First, a congratulations is in order. If you are reading this and you are a woman, your average life expectancy is five years longer than men. However, this means you will need to cover more years of retirement, with the potential of higher total health care costs and a greater likelihood of being widowed.
Unfortunately, you might have less in retirement savings than men because you took time off to be a primary unpaid caregiver, or you simply earned less due to the wage gap. We often see that before a plan gets established, the first action some take in retirement is to file and receive Social Security. Recent research has shown that more women are filing later. However, one-third are still filing as soon as possible, locking in reduced benefits for life. By simply delaying filing for Social Security, you could increase an annual benefit by as much as 77%. Once you have started your benefits, it is very hard to stop, pay back, and restart. It can be done in the first year, in general, but we want to make sure you have planned it out.
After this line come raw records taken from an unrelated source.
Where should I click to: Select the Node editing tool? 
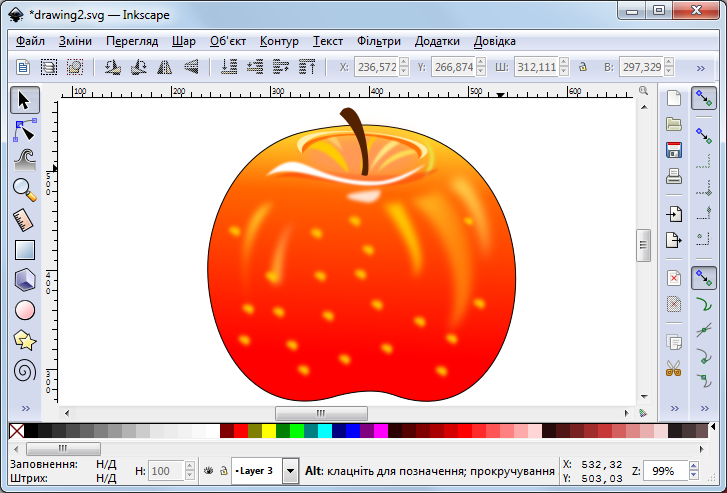pos(25,130)
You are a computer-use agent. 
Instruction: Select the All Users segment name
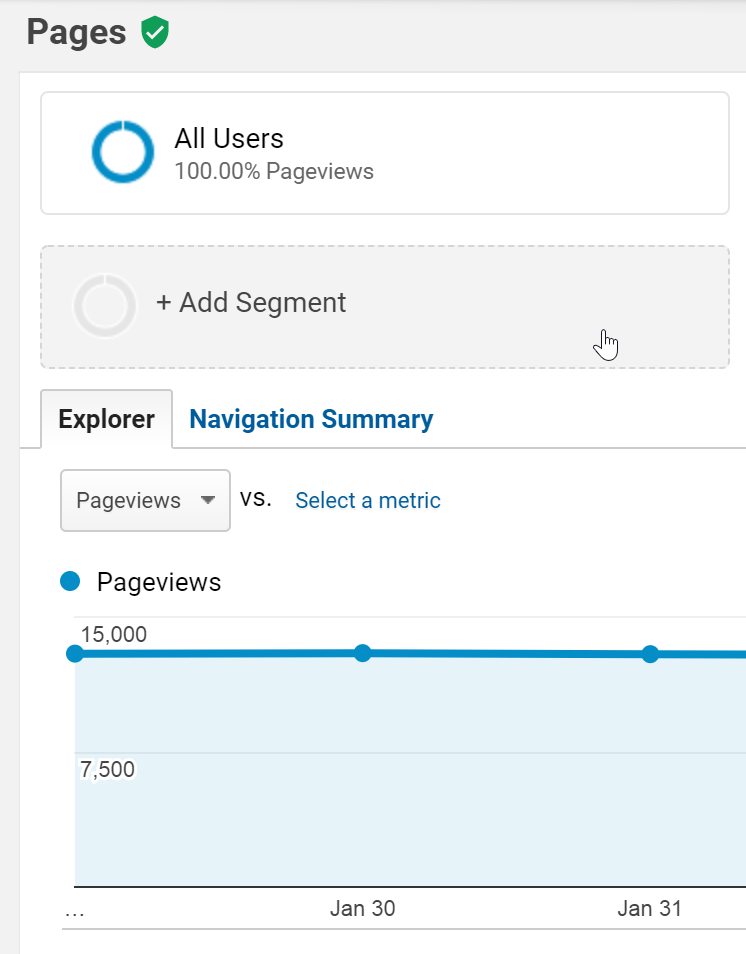click(229, 139)
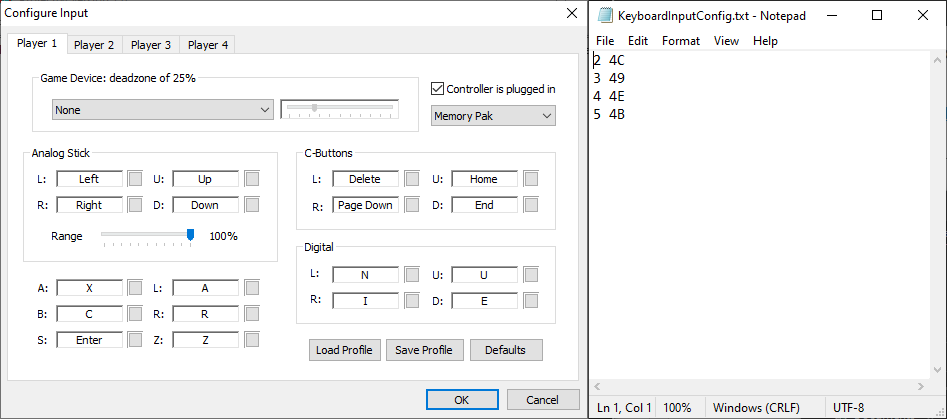Click the square button next to the Enter field
This screenshot has width=947, height=419.
(x=135, y=340)
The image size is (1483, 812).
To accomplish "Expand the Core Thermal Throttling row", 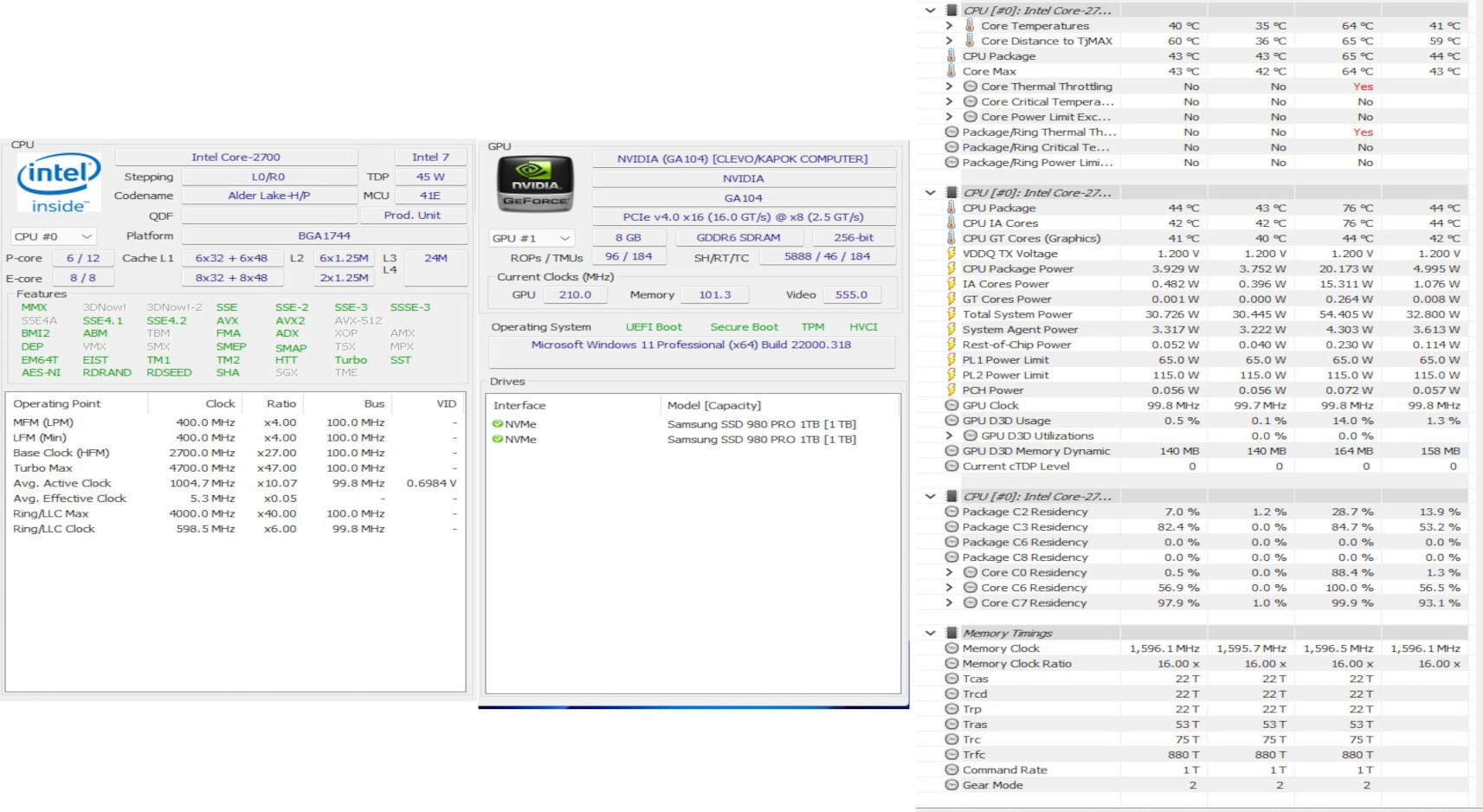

Working longer is also a great way to increase your Social Security benefit by an average of 8.6% per year, as well as helping save more, draw less from retirement accounts and maintain employer-provided health insurance. All of these will lower the costs and pressure on your portfolio.
In addition to maximizing your own Social Security benefits, you should be aware of spousal, survivor and divorce benefits, as the filing decision of a spouse or former spouse can impact both of them. For example, survivor benefits allow widowed spouses to inherit the higher of the two benefits for the rest of their lives.
Working with financial professionals can also increase your probability of success. They will think about how to maximize income from your assets in the most efficient way possible. They’ll show you how to create lifetime income, reduce taxes, and possibly increase your legacy.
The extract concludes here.